Pendant la guerre, malgré les restrictions budgétaires et la nécessité de suivre des sujets imposés, MASAOKA réalise en 1943 le seul film dont l’histoire est sans rapport avec le conflit. L’araignée et la tulipe (Kumo to Chûrippu) est écrit et réalisé par MASAOKA devenu chef du département animation au sein de la Shochiku. La réaction des autorités militaires est évidemment négative. Et pourtant, quel chef-d’oeuvre ! Pour narrer l’aventure d’une coccinelle réfugiée dans une tulipe pour échapper à une araignée prédatrice, MASAOKA utilise de nombreuses techniques : décors photo-réalistes, cellulo évidemment, grattage de la pellicule pour figurer la pluie battante… L’animation est absolument sublime. La coccinelle est aussi adorable que l’araignée (au design proche des personnages noirs des cartoons) effrayante. Ses multiples bras, indépendants les uns des autres, ont des mouvements tout simplement bluffants ! Toute l’animation est incroyable, personnages, hamac tissé de l’araignée, gouttes de pluie sur la toile, mouvements de fil, fleurs et arbres ployant sous le vent, toile emportée par la pluie… et la mise en scène également ! Une merveille, qui demeure aujourd’hui l’un des fleurons de l’animation et une date dans l’histoire du dessin animé, comme l’expliqua TAKAHATA Isao au Forum des Images le 12 novembre 2002 (voir TAKAHATA rend hommage à MASAOKA).

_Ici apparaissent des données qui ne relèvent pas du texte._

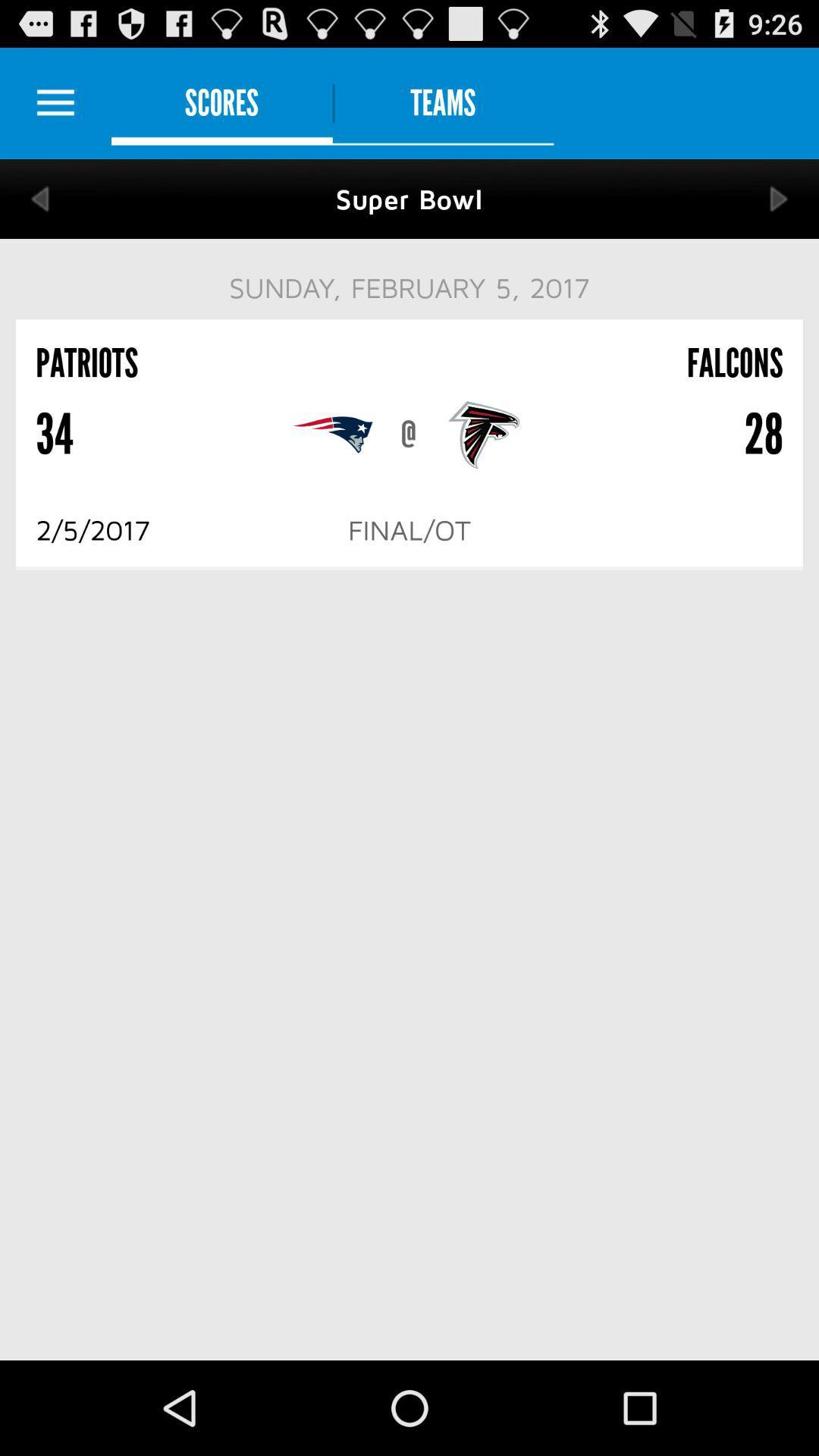 The height and width of the screenshot is (1456, 819). Describe the element at coordinates (39, 212) in the screenshot. I see `the arrow_backward icon` at that location.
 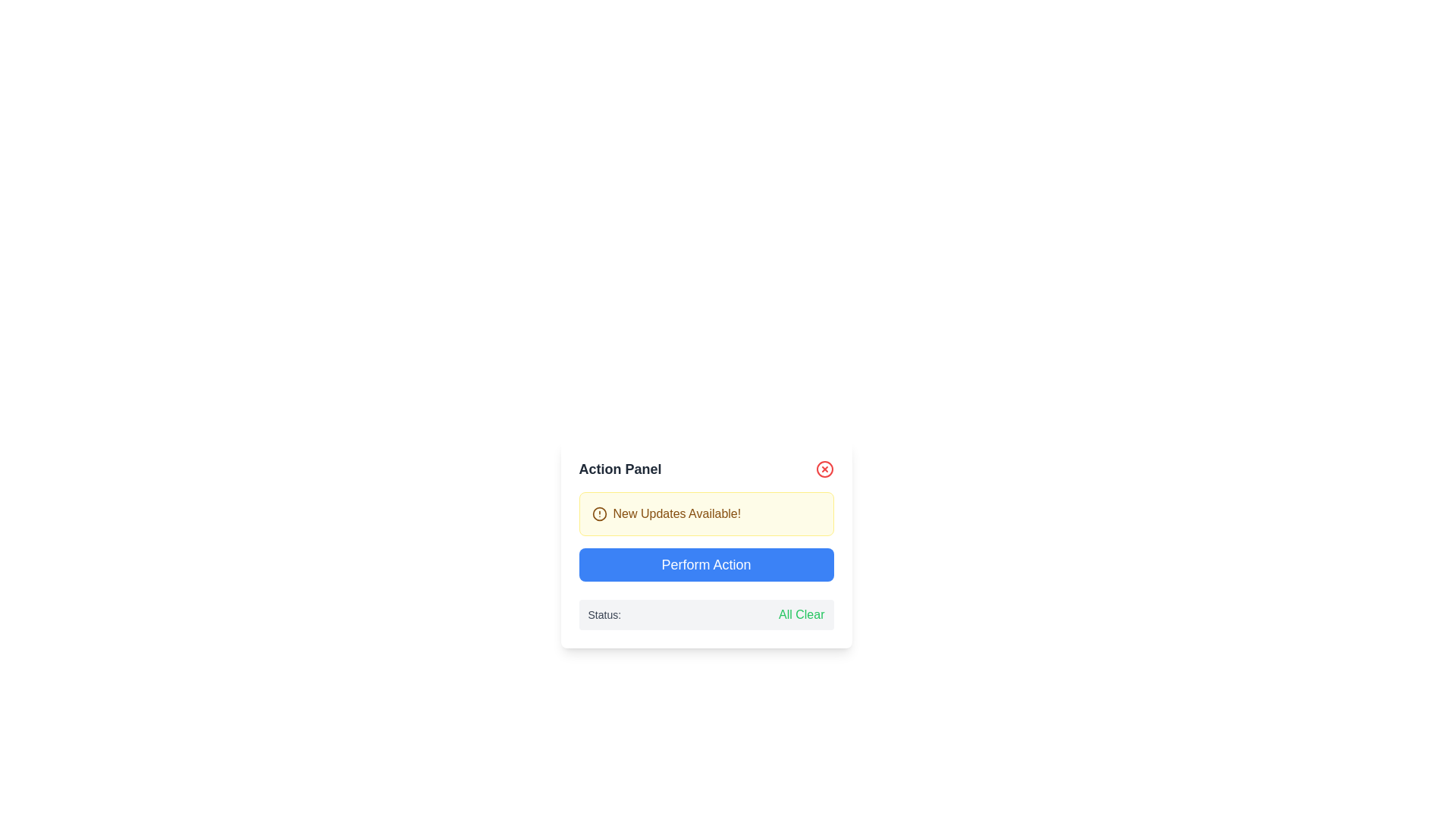 I want to click on text label that displays 'New Updates Available!' which is styled in a yellow-highlighted box and located in the upper section of the 'Action Panel' card, to the right of a circular alert icon, so click(x=676, y=513).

Après guerre, MASAOKA, avec YAMAMOTO Sanae et MURATA Yasuji, fonde la Nouvelle compagnie japonaise des films d’animation. Il réalise le superbe et poétique Féerie de printemps (Haru no Gensô) en 1946, apologie de la beauté des saisons au graphisme mariant avec grâce réalisme et stylisation. Il n’y a rien du cartoon dans ce film, au contraire, le thème comme la narration semblent fondamentalement japonais. Des papillons infiniment gracieux volent de saison en saison, leurs silhouettes se découpent en ombre chinoise à travers les pétales d’une fleur, des femmes à la gestuelle réaliste et au visage fin, aux yeux délicatement bridés, marchent doucement, le trait est d’une délicatesse à faire frémir. La réalisation est toujours inventive, plongée, vue aérienne, suivi des personnages. Cette autre splendeur n’a pas été diffusée par la Toho, qui l’estima trop artistique et pas assez grand public. Après quelques autres oeuvres, MASAOKA doit abandonner l’animation, frappé de troubles de la vue, en 1949. Reconverti dans la bande dessinée, il recouvre la vue quelques années plus tard, mais ne pourra jamais réaliser son grand projet d’adapter La petite sirène en dessin animé. Il meurt en 1988. On se prend à rêver de ce qu’aurait pu être La petite sirène par MASAOKA Kenzô…

Celui qui a révolutionné les premières heures de l’animation nippone est aussi associé au grand studio d’animation qui allait livrer des chefs-d’oeuvre et former des animateurs et réalisateurs de renom, la Toei animation. En effet, le studio de MASAOKA, devenu en 1952 Compagnie des films d’animation japonais, est acheté par Toei en 1953, et devient en 1956 la fameuse Toei animation.